InfoWorld's top 10 emerging enterprise technologies

2009's up-and-coming technologies for business that will have the greatest impact in years to come

1 2 3 Page 2
Page 2 of 3

Non-x86 processor vendors are also deeply involved in this fray. For example, Tilera currently sells a 16-core chip and expects to ship a 100-core monster in 2010. What will IT do with so many cores? In the case of Tilera, the chips go into videoconferencing equipment enabling multiple simultaneous video streams at HD quality. In the case of Intel, the many cores enable the company to explore new forms of computing on a single processor, such as doing graphics from within the CPU. On servers, the many-core era will enable huge scalability and provide platforms that can easily run hundreds of virtual machines at full speed.

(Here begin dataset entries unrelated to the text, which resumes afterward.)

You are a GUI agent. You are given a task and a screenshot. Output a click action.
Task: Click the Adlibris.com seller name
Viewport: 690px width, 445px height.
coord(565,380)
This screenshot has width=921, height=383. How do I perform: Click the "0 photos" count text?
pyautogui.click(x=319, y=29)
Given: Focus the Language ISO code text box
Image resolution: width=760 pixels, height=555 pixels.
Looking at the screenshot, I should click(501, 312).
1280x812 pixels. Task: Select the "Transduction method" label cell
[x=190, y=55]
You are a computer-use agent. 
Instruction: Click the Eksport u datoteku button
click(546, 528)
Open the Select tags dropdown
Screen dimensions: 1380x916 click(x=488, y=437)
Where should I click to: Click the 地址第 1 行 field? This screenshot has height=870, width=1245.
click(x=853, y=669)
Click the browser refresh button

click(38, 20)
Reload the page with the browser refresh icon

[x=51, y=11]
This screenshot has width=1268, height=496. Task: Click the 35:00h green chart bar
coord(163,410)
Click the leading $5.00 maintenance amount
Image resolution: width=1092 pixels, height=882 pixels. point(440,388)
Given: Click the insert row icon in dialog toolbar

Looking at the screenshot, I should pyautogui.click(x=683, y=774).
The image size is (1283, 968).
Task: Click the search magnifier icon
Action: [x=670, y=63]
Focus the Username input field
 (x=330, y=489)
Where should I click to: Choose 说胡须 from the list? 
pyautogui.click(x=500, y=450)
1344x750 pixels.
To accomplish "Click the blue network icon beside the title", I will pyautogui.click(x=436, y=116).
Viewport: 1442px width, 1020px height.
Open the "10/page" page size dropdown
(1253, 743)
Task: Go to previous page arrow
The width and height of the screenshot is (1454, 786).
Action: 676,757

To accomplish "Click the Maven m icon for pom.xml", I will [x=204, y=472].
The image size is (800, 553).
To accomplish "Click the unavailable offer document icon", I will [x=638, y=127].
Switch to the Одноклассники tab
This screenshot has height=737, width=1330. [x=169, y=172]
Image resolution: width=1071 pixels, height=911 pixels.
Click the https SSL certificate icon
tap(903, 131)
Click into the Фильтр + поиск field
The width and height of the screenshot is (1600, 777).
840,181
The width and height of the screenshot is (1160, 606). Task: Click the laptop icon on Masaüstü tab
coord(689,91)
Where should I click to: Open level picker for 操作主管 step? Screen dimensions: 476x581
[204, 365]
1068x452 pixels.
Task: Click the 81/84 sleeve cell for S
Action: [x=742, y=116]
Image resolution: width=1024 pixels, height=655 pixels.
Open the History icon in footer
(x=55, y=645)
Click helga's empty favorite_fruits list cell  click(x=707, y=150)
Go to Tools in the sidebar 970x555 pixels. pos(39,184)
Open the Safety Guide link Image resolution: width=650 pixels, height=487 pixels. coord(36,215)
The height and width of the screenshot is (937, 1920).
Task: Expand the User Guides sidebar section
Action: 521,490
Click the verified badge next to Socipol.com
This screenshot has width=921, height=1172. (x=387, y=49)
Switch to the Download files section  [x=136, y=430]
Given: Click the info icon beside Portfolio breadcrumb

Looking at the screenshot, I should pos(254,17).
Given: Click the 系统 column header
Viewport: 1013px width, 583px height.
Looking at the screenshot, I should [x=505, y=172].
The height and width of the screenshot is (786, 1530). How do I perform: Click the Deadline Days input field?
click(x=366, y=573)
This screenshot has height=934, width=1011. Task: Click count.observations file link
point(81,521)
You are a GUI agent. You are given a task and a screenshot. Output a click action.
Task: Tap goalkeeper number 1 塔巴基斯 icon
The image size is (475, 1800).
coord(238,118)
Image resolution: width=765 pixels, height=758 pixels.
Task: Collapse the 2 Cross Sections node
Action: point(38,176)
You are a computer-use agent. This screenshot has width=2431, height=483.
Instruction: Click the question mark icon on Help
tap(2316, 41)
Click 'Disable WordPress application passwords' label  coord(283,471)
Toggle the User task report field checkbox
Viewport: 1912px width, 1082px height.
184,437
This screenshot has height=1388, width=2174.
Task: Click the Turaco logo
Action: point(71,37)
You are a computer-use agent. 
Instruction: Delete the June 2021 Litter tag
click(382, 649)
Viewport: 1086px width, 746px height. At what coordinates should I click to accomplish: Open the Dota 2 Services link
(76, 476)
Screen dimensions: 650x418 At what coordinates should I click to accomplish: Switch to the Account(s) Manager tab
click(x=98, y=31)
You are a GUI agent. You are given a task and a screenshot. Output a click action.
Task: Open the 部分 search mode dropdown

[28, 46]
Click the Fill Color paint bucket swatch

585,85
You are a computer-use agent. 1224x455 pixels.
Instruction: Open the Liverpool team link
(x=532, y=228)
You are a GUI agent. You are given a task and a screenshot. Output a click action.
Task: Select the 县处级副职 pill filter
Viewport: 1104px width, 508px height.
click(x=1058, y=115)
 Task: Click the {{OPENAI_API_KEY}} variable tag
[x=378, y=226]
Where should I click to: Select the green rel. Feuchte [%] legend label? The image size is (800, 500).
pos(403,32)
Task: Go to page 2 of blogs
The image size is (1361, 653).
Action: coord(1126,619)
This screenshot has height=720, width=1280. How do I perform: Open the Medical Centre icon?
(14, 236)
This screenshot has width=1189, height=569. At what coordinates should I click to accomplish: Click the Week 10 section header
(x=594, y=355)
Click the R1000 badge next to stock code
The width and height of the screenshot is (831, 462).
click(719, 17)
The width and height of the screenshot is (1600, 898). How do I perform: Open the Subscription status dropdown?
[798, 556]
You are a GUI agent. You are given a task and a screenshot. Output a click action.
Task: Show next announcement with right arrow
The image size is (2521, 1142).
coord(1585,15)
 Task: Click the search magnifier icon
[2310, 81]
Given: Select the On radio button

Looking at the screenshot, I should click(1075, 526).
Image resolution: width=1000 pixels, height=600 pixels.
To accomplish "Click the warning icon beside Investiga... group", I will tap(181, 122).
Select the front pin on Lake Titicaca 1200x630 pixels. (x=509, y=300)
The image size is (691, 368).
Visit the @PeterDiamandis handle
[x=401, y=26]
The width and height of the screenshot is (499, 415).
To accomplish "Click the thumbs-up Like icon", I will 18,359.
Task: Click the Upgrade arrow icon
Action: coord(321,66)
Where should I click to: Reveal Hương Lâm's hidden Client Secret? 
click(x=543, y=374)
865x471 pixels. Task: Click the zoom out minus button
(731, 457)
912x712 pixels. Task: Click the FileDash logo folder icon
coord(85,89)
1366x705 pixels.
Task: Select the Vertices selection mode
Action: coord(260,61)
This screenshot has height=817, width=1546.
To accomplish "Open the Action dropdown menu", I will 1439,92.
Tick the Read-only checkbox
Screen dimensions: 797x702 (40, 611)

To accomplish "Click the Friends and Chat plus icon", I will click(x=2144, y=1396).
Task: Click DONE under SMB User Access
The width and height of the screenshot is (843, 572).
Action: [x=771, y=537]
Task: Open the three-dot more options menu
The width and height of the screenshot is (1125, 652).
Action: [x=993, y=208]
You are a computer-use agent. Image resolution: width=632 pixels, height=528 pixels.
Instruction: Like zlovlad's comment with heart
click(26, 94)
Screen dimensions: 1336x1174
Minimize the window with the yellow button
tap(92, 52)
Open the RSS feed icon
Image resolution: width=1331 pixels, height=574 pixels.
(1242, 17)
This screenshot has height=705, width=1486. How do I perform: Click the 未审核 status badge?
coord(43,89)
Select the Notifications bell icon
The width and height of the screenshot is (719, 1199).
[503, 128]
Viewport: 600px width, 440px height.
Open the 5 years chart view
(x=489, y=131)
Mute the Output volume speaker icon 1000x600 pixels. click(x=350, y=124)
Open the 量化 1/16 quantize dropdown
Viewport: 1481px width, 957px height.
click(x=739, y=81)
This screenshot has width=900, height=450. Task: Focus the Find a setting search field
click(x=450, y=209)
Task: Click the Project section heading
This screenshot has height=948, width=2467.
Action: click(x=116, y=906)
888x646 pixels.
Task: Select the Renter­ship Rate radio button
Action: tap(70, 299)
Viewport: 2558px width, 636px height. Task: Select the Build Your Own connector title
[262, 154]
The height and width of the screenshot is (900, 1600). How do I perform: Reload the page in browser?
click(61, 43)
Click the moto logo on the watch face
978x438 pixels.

It's clear the many-core era -- which will surely evolve into the kilo- and megacore epoch -- will enable us to perform large-scale operations with ease and at low cost, while enabling true supercomputing on inexpensive PCs.

-- Andrew Binstock

6. Solid-state drives

SSDs (solid-state drives) have been around since the last century, but recently, we've seen an explosion of new products and a dramatic drop in SSD prices. In the past, SSDs have been used primarily for applications that demand the highest possible performance. Today we're seeing wider adoption, with SSDs being used as external caches to improve performance in a range of applications. Gigabyte for gigabyte, SSDs are still a lot more expensive than disk, but they are cheaper than piling on internal server memory.

Compared to hard drives, SSDs are not only faster for both reads and writes, they also support higher transfer rates and consume less power. On the downside, SSDs have limited life spans, because each cell in an SSD supports a limited number of writes.

[ Wondering where SSDs fit into your datacenter architecture? See "Four considerations for SSD deployment." ]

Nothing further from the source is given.